Without further ado I present to you the flavour profiles for trick or treat 2015.

*1. Stroodies awesomepie* - A mixture of peacan and apple pie with a hint of Irish Cream

*2 - Jenny's Cake* - A wonderful cream cake with a hint of berries similar to a berry syllabub but without the booze 

*3 - Zombie* - We bought back number 3 from last year's trick or treat, that's right a combination of Bacon and peanut butter (Bleaugh)

*4 - Coconut Ice* - A smooth and minty coconut and Ice mixture

*5 - Fruity Brownie* - A Delicious fudge brownie with hints of coconut and pear

*6 - Orange Milkshake* - A Combination of Orange, Vanilla and Ice cream

*7 - Ye Old Scurvy* - A mixture of caramel, butterscotch and coffee

*8 - Tropical Delight???* - A Mixture of Hibuscus, guava and Almond

*9 - Mummy* - Another ressurected one from last year's trick or treat and Apple Pie with a hint of Dulce De leche Ice Cream (Gambit and dulce de leche)

*10 - Awful Awful nasty bug* - Every single standard Vape King Flavour mixed into one bottle (Including old flavours such as Kings Pipe)

*11 - Ginger Spice* - A Vanilla cola and ginger mixture

*12 - Liewe Heksie* - A reworked version of our Valentines special Love Potion #9

All Of them were 6MG only and a 65%VG 35%PG mix

Reactions: Like 2 | Thanks 1


----------



## Wyvern (2/11/15)

7 - Ye Old Scurvy - A mixture of caramel, butterscotch and coffee
Ok now who do I bribe for some of that???

Reactions: Like 1 | Can relate 1


----------



## Stroodlepuff (2/11/15)

Wyvern said:


> 7 - Ye Old Scurvy - A mixture of caramel, butterscotch and coffee
> Ok now who do I bribe for some of that???

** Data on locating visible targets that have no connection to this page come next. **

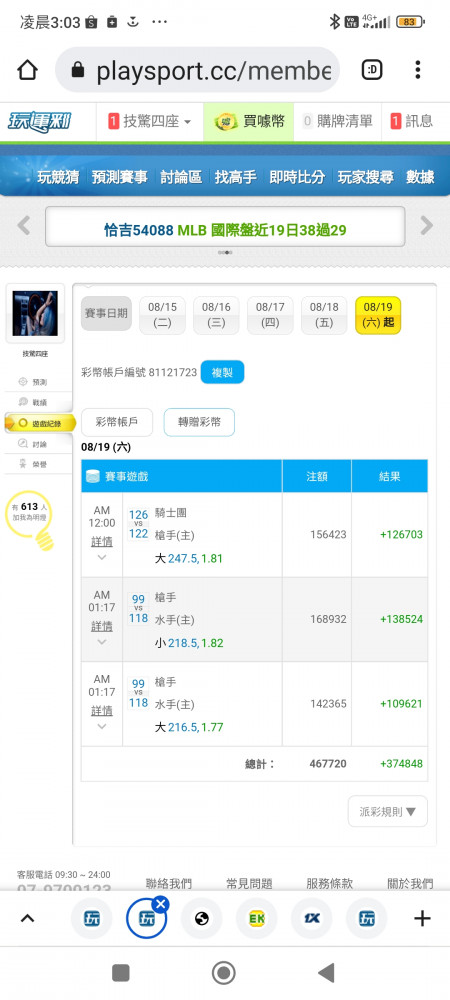
Task: Close the highlighted tab with the X badge
Action: click(x=161, y=904)
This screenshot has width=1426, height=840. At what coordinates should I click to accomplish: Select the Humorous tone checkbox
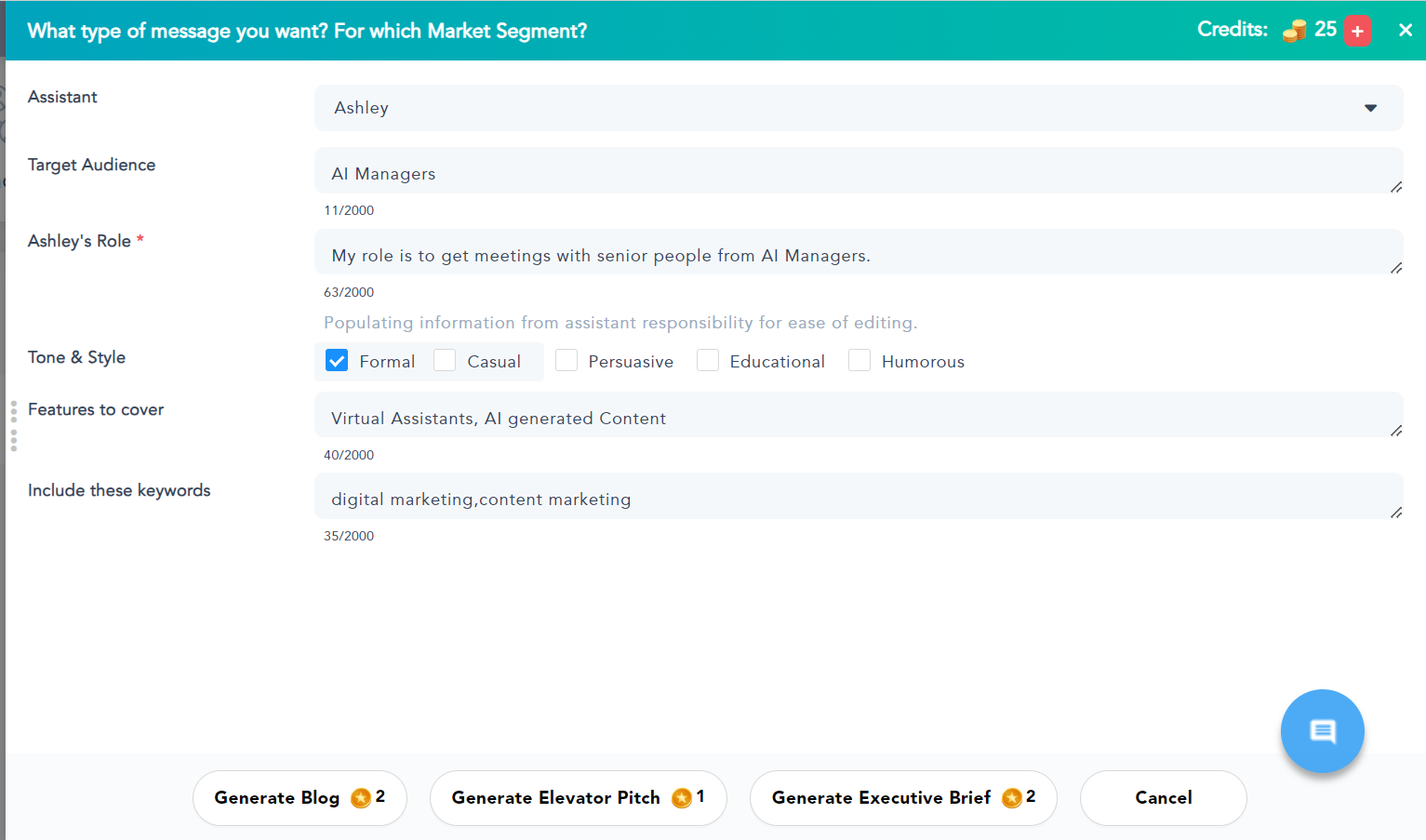(860, 361)
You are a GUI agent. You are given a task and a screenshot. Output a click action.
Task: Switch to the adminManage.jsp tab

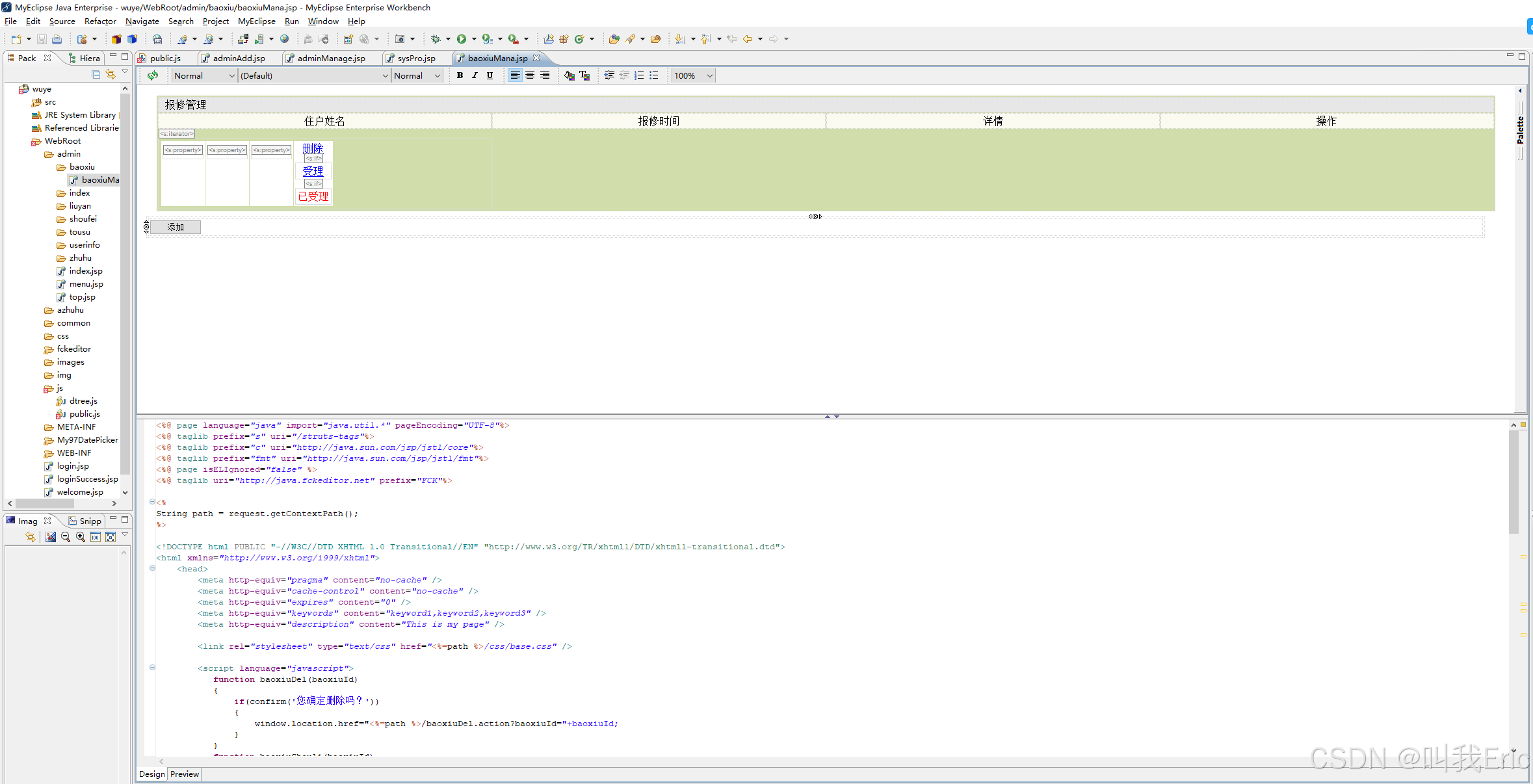coord(330,58)
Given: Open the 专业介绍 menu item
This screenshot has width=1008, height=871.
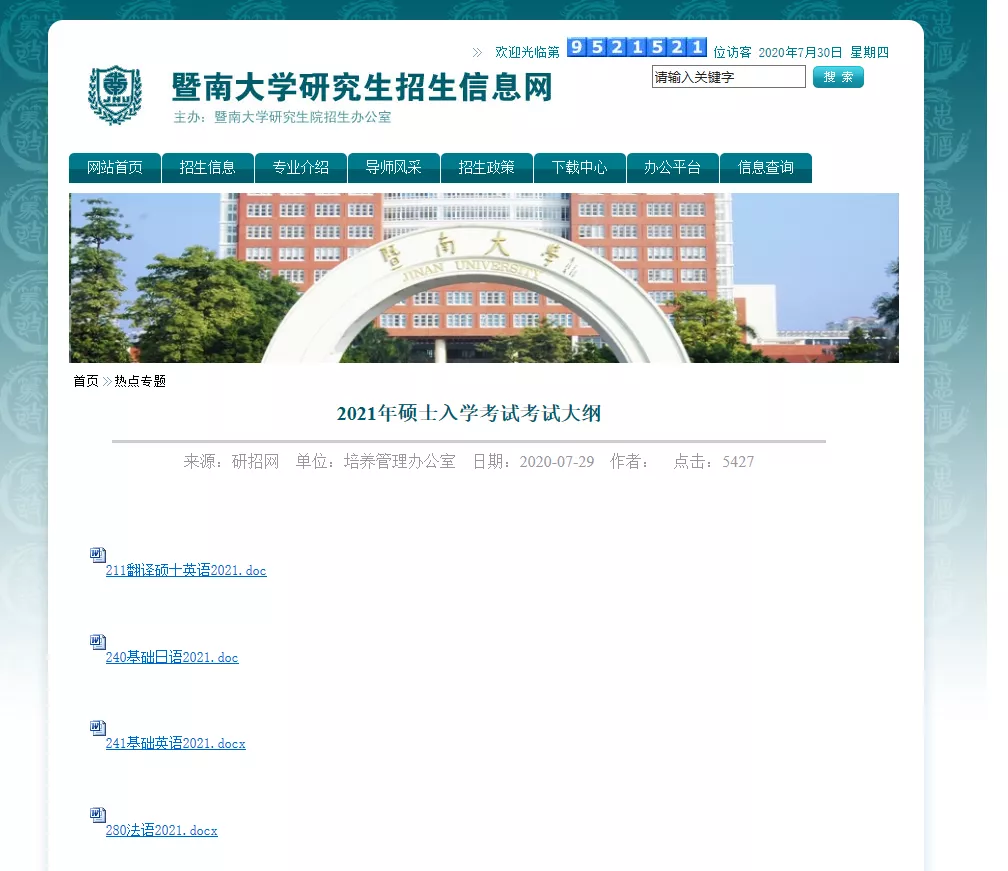Looking at the screenshot, I should 300,168.
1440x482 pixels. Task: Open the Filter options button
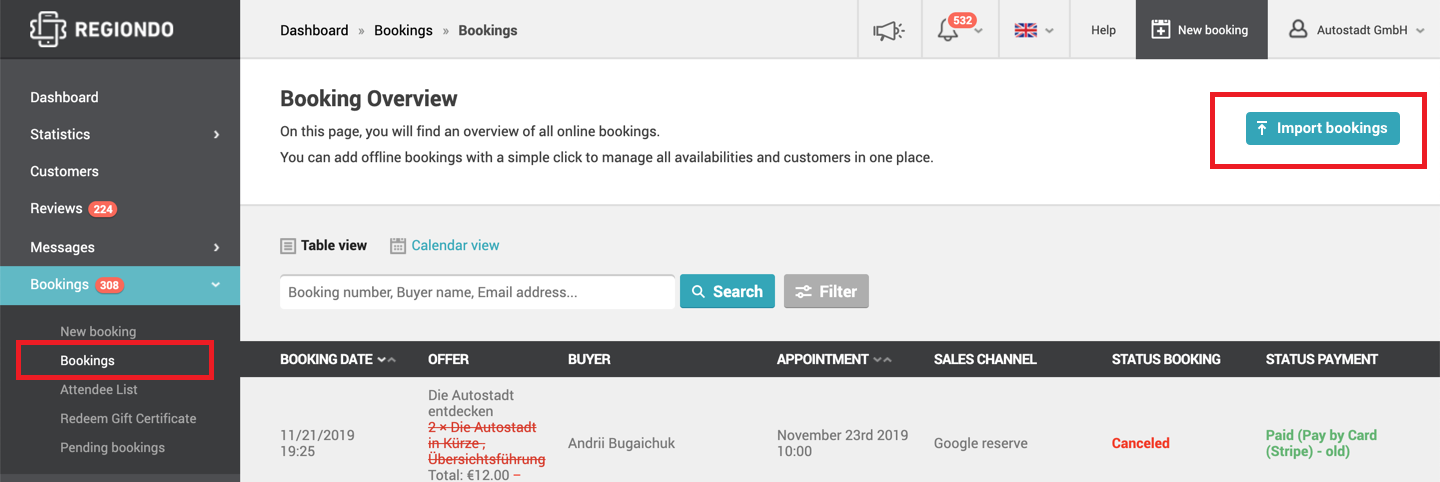point(826,291)
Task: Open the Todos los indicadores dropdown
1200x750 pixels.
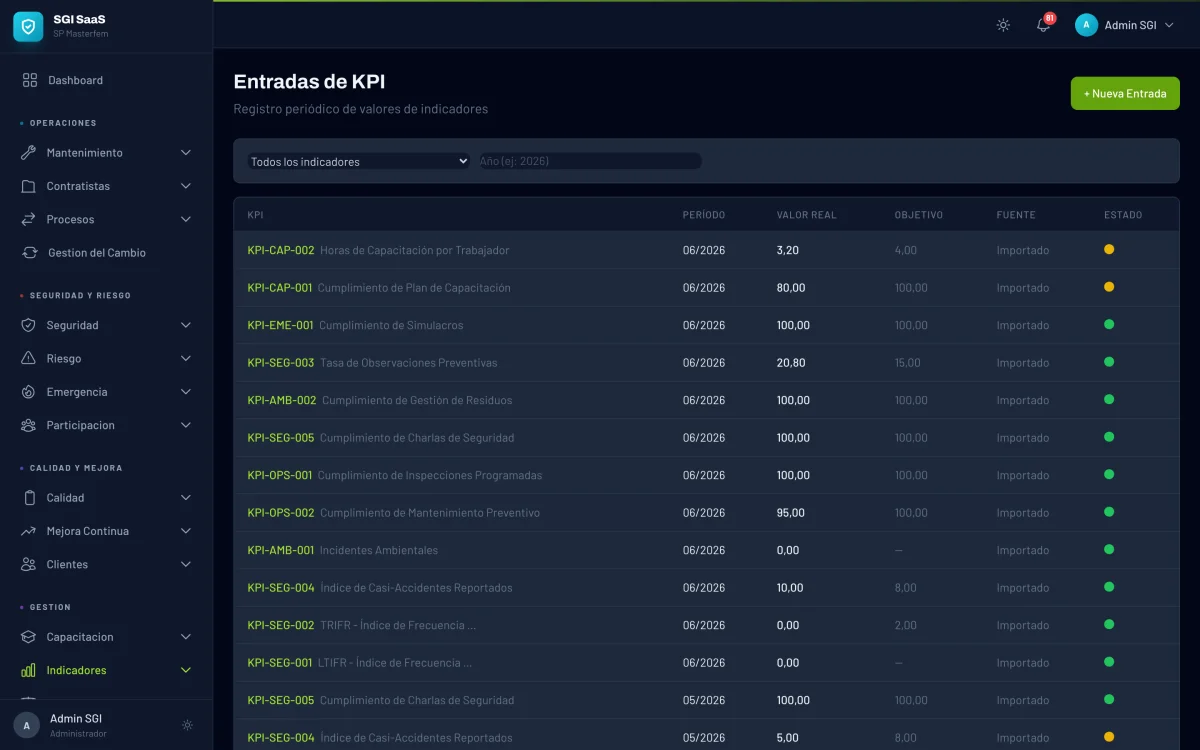Action: 358,160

Theres still plenty left  You can purchase them here http://www.vapeking.co.za/trick-or-treat-2015.html just specify that you would like number 7

Reactions: Like 1 | Thanks 2


----------



## Ice (2/11/15)

Thanx for that number 10 was strong as hell


Sent from my iPhone using Tapatalk


----------